→ Exercise details:
Give all of the records again. Match them exactly.
*** Data Section Begins ***
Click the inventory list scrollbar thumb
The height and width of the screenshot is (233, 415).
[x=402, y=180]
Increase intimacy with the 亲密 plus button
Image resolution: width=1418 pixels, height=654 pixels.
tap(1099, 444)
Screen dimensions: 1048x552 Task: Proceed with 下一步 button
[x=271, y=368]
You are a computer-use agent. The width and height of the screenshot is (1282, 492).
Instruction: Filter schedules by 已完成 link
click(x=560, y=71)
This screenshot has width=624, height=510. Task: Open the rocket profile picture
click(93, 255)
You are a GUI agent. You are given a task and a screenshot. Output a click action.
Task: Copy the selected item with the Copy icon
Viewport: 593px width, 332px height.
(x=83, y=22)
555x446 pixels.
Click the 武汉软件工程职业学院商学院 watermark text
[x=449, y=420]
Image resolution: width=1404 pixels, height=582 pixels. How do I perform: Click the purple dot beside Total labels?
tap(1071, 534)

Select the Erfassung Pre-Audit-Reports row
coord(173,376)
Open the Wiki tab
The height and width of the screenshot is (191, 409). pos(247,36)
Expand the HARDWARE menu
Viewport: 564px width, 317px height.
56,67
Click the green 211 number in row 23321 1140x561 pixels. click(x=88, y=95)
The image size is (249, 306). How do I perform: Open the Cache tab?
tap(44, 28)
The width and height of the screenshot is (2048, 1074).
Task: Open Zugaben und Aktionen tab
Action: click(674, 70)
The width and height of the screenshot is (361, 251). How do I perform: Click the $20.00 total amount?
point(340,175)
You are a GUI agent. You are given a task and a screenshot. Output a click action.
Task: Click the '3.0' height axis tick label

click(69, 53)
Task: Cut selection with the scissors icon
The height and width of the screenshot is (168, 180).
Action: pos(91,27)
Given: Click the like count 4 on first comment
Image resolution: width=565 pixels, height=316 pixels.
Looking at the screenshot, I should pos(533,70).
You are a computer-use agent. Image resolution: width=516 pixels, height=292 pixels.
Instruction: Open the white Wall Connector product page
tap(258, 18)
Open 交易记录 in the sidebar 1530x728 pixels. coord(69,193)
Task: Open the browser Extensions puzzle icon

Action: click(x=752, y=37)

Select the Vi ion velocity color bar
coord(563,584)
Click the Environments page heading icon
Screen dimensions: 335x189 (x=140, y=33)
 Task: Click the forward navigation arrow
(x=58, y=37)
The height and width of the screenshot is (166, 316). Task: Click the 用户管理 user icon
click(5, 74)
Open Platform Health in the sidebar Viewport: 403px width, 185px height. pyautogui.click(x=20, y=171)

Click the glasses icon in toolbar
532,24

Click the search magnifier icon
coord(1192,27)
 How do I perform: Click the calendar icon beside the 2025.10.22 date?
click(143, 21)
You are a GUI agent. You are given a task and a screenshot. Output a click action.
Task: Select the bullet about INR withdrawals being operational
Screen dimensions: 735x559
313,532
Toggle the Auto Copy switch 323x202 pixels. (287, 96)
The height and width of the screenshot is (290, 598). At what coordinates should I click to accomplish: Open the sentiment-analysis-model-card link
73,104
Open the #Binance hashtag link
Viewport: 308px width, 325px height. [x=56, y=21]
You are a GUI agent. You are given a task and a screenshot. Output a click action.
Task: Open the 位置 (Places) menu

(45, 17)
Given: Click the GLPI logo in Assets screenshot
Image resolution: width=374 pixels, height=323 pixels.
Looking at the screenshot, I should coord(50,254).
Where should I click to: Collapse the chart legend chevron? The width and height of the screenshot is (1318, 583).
*** Data Section Ends ***
→ Answer for this exercise:
Click the inventory list scrollbar thumb
The height and width of the screenshot is (233, 415).
[x=402, y=180]
Increase intimacy with the 亲密 plus button
Image resolution: width=1418 pixels, height=654 pixels.
tap(1099, 444)
Screen dimensions: 1048x552 Task: Proceed with 下一步 button
[x=271, y=368]
You are a computer-use agent. The width and height of the screenshot is (1282, 492).
Instruction: Filter schedules by 已完成 link
click(x=560, y=71)
This screenshot has width=624, height=510. Task: Open the rocket profile picture
click(93, 255)
You are a GUI agent. You are given a task and a screenshot. Output a click action.
Task: Copy the selected item with the Copy icon
Viewport: 593px width, 332px height.
(x=83, y=22)
555x446 pixels.
Click the 武汉软件工程职业学院商学院 watermark text
[x=449, y=420]
Image resolution: width=1404 pixels, height=582 pixels. How do I perform: Click the purple dot beside Total labels?
tap(1071, 534)

Select the Erfassung Pre-Audit-Reports row
coord(173,376)
Open the Wiki tab
The height and width of the screenshot is (191, 409). pos(247,36)
Expand the HARDWARE menu
Viewport: 564px width, 317px height.
56,67
Click the green 211 number in row 23321 1140x561 pixels. click(x=88, y=95)
The image size is (249, 306). How do I perform: Open the Cache tab?
tap(44, 28)
The width and height of the screenshot is (2048, 1074).
Task: Open Zugaben und Aktionen tab
Action: click(674, 70)
The width and height of the screenshot is (361, 251). How do I perform: Click the $20.00 total amount?
point(340,175)
You are a GUI agent. You are given a task and a screenshot. Output a click action.
Task: Click the '3.0' height axis tick label

click(69, 53)
Task: Cut selection with the scissors icon
The height and width of the screenshot is (168, 180).
Action: pos(91,27)
Given: Click the like count 4 on first comment
Image resolution: width=565 pixels, height=316 pixels.
Looking at the screenshot, I should pos(533,70).
You are a computer-use agent. Image resolution: width=516 pixels, height=292 pixels.
Instruction: Open the white Wall Connector product page
tap(258, 18)
Open 交易记录 in the sidebar 1530x728 pixels. coord(69,193)
Task: Open the browser Extensions puzzle icon

Action: click(x=752, y=37)

Select the Vi ion velocity color bar
coord(563,584)
Click the Environments page heading icon
Screen dimensions: 335x189 (x=140, y=33)
 Task: Click the forward navigation arrow
(x=58, y=37)
The height and width of the screenshot is (166, 316). Task: Click the 用户管理 user icon
click(5, 74)
Open Platform Health in the sidebar Viewport: 403px width, 185px height. pyautogui.click(x=20, y=171)

Click the glasses icon in toolbar
532,24

Click the search magnifier icon
coord(1192,27)
 How do I perform: Click the calendar icon beside the 2025.10.22 date?
click(143, 21)
You are a GUI agent. You are given a task and a screenshot. Output a click action.
Task: Select the bullet about INR withdrawals being operational
Screen dimensions: 735x559
313,532
Toggle the Auto Copy switch 323x202 pixels. (287, 96)
The height and width of the screenshot is (290, 598). At what coordinates should I click to accomplish: Open the sentiment-analysis-model-card link
73,104
Open the #Binance hashtag link
Viewport: 308px width, 325px height. [x=56, y=21]
You are a GUI agent. You are given a task and a screenshot. Output a click action.
Task: Open the 位置 (Places) menu

(45, 17)
Given: Click the GLPI logo in Assets screenshot
Image resolution: width=374 pixels, height=323 pixels.
Looking at the screenshot, I should coord(50,254).
Where should I click to: Collapse the chart legend chevron? The width and height of the screenshot is (1318, 583).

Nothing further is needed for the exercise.